Penguinnovation Required for a New Youngstown

 

By Jillian Smith

Welcome fellow YSU Penguins! It is our third complete week of school, and hopefully, you have had a chance to get a taste of what our university has to offer. Maybe you went to the Duquesne game, climbed the rock wall or attempted to fight off the existential dread of not knowing what life is because you sat in on a Philosophy Club meeting.

As many upperclassmen will tell you, getting involved in campus life is one of the greatest opportunities you will have as a student. While I would completely agree with that sentiment, I’d also like to propose another way for you to get involved as you acclimate to the world of Youngstown State University.

I encourage you to dive deeply, passionately, and creatively into one of the greatest laboratories of human innovation, a city in the midst of a comeback.

Your presence at YSU presents a unique opportunity to be a part of a story in the history of humankind that is remarkable. Youngstown is a city in transition, and YSU students are an essential component of that transition being successful.

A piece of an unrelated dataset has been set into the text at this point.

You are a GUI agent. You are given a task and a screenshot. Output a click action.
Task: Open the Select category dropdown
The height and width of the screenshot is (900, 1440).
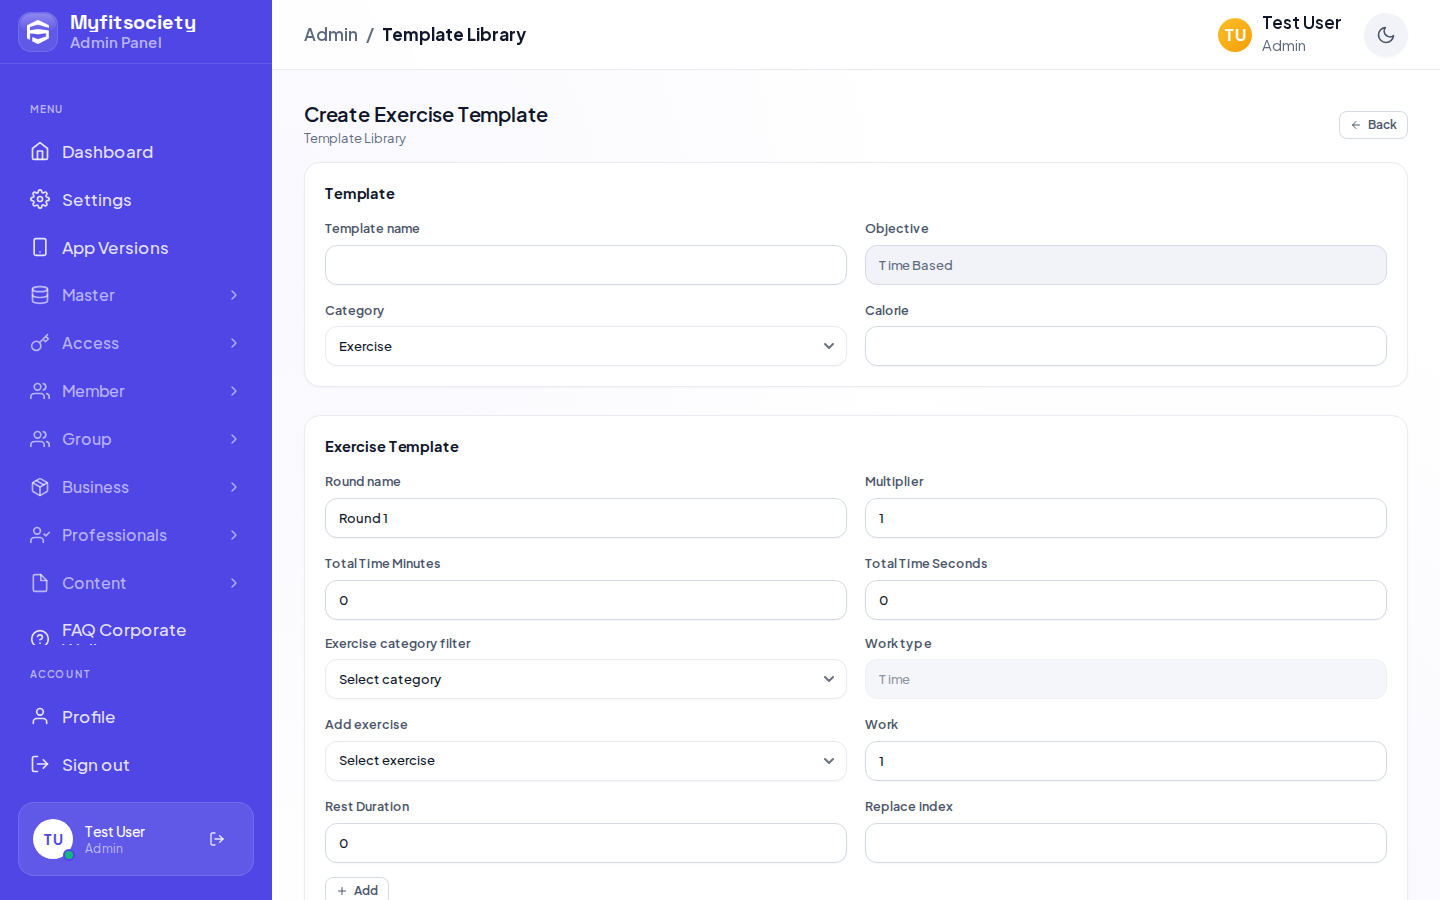pyautogui.click(x=586, y=679)
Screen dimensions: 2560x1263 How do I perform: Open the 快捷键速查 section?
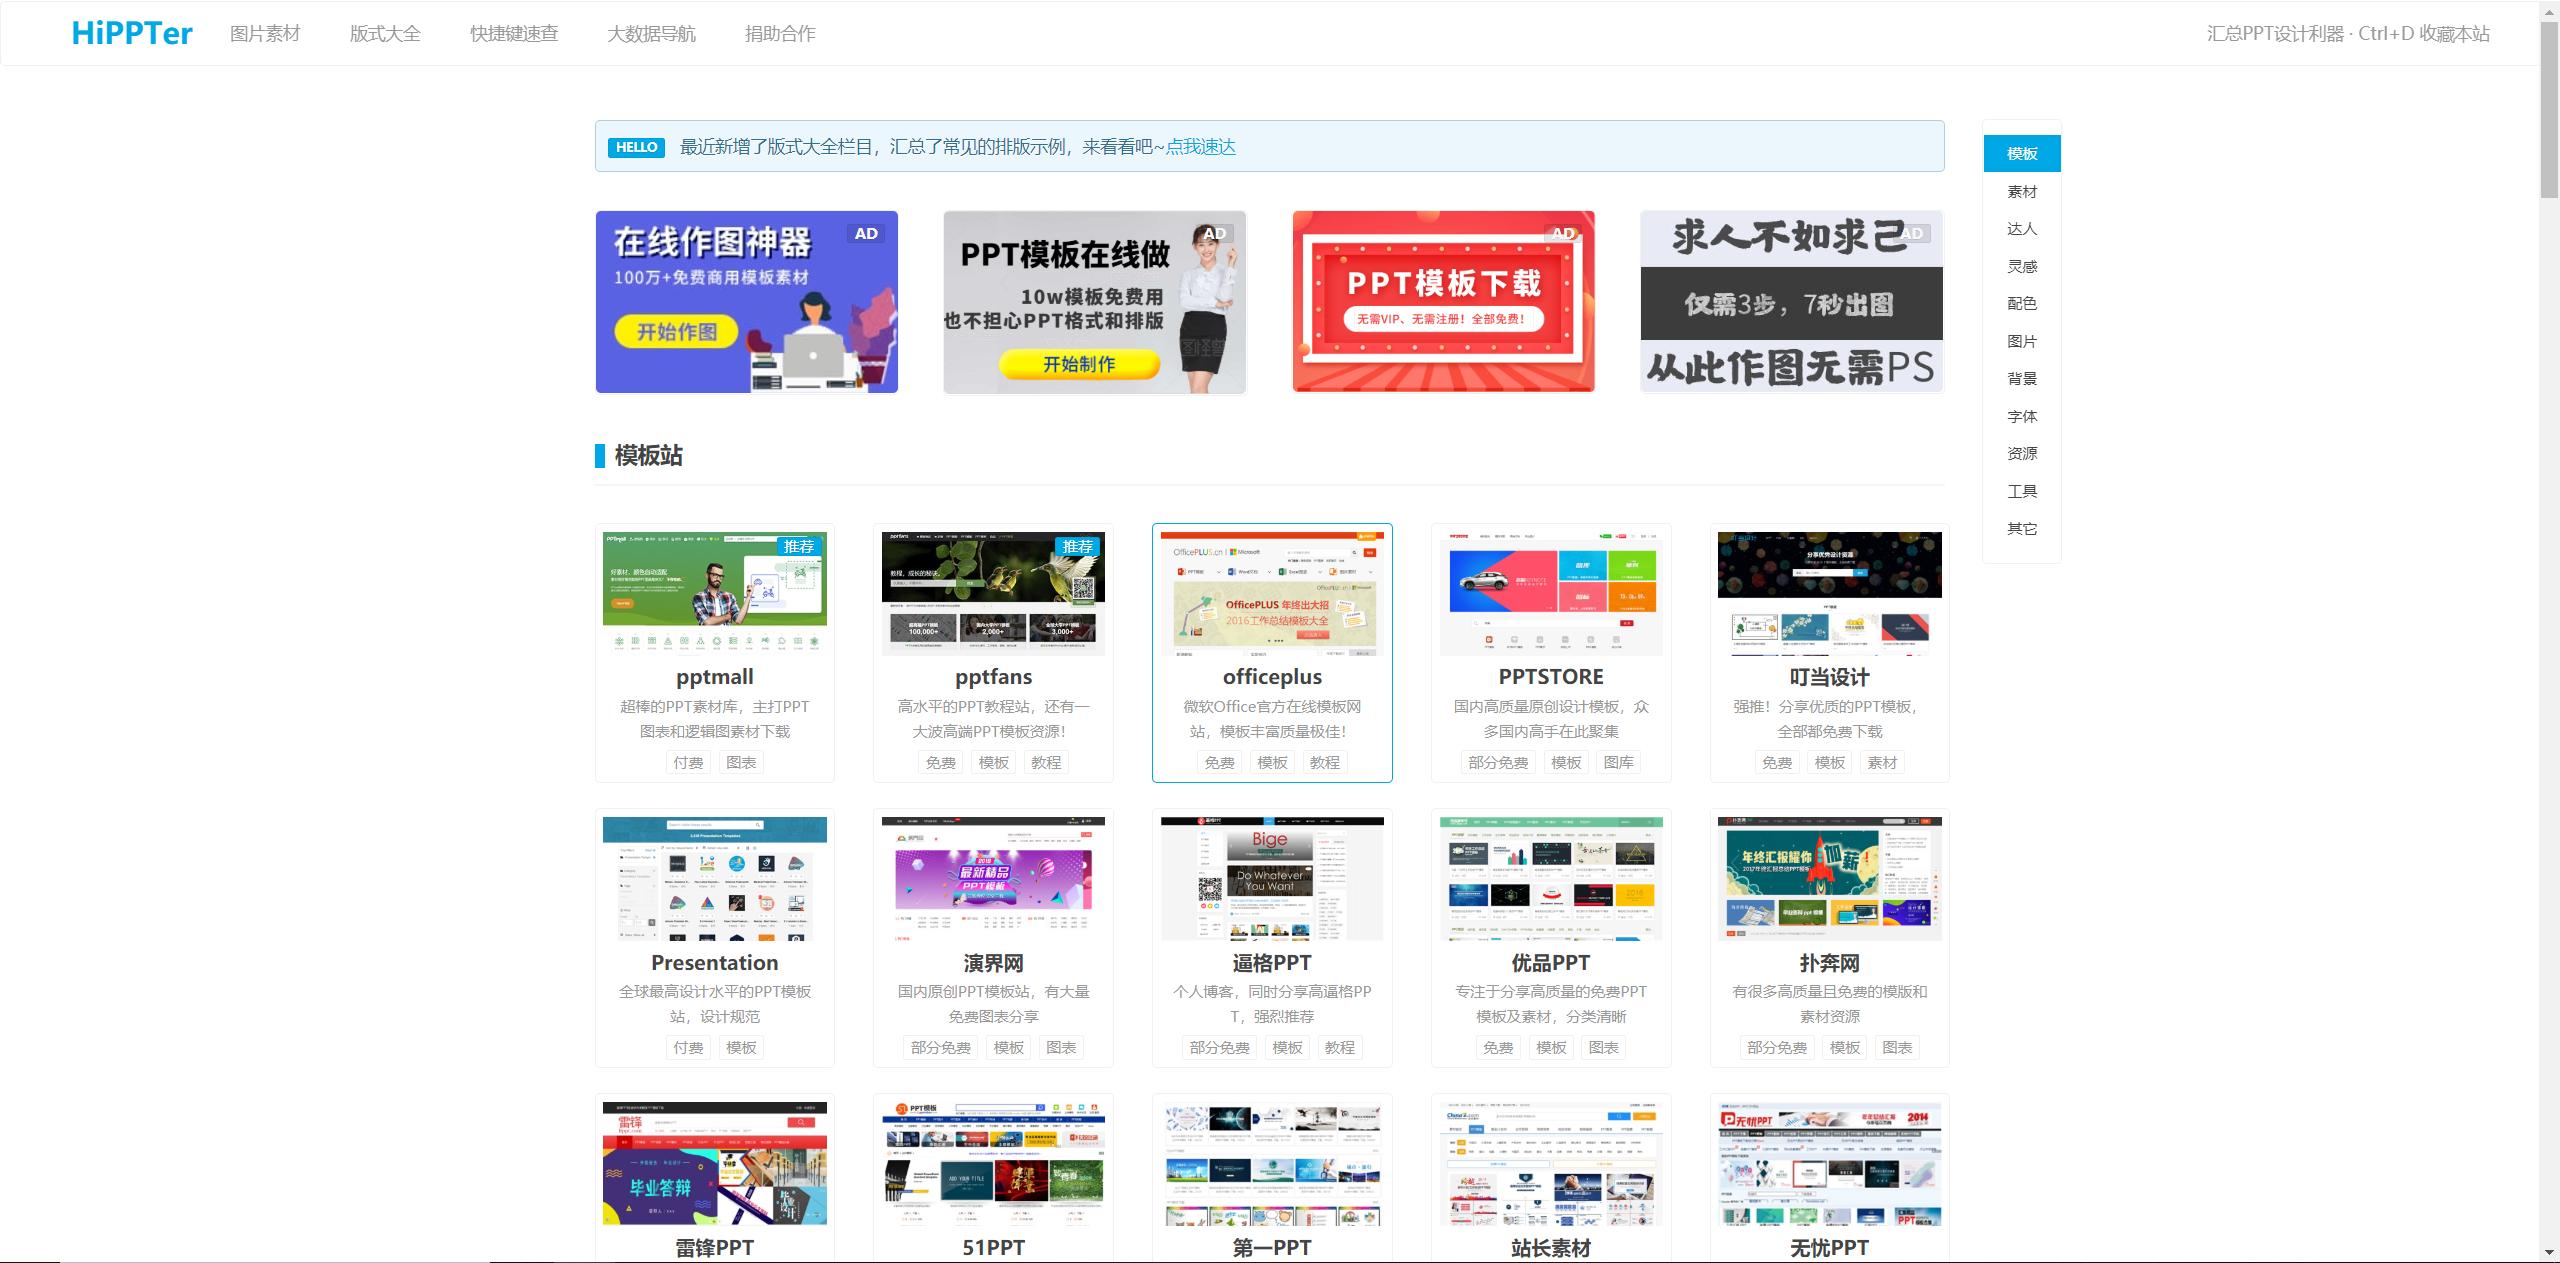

Perhaps you have become aware of some of our successes. In 2015, the Youngstown Business Incubator was named the best university-affiliated incubator in the world.

This past summer, YSU was awarded a National Endowment for the Arts’ grant to implement public art throughout the downtown area.

The Youngstown Neighborhood Development Corporation has led one of the city’s most innovative neighborhood stabilization efforts called The Taft Promise Neighborhood. This partnership provides community services through the Taft Elementary school to surrounding residents.

However, Youngstown remains in critical condition with 30 percent poverty rate and roughly 3,000 abandoned homes. YSU students can serve as major contributors in city revitalization. If you want to be a part of those successes, here is how you can help:

  1. Participate in a workday:

The Youngstown Neighborhood Development Corporation hosts community workdays most Saturday mornings, during which they board up windows and clear brush from abandoned homes. There is even a student group devoted to assisting in the workdays, YSUScape. You can contact YSUScape President Nick Chretien for details.

  1. Visit local businesses:

As a key market demographic, we students can support local business owners who are making our city more livable by providing the amenities for a creative class. These same business owners are also actively involved in making the city better itself by forming groups such as the Downtown Youngstown Partnership. The partnership is responsible for putting public art onto abandoned buildings, providing resources to small-business owners and implementing a downtown vision and action plan.

  1. Implement a research or service project:

As a student, you have an incredible amount of resources, from professors to research grants to a ready cadre of volunteers. YSU’s role as an urban research university allows for these resources to be directly invested. Have an exercise science question? Apply it to participation rates of urban neighborhoods surrounding Youngstown. Want to study voter engagement? Apply it to a broader capstone project on political participation in a place like Youngstown. Want to get a better understanding of chemical interactions? Make a proposal centered on the chemical interactions of pollutants in the Mahoning River. We can actively engage in researching some of the problems and questions living in a city like Youngstown raises.

As the Sherry Linkon, author of Steeltown USA, once said, Youngstown’s story is America’s story.

We are a city comprised of immigrants who made a life for their families and the infrastructure that built our nation. Post-industrialism has changed the making game for us, and we as students now have the opportunity to innovate and create, not in steel and rubber, but in problem-solving, bold thinking, and the ingenuity only a Penguin can have.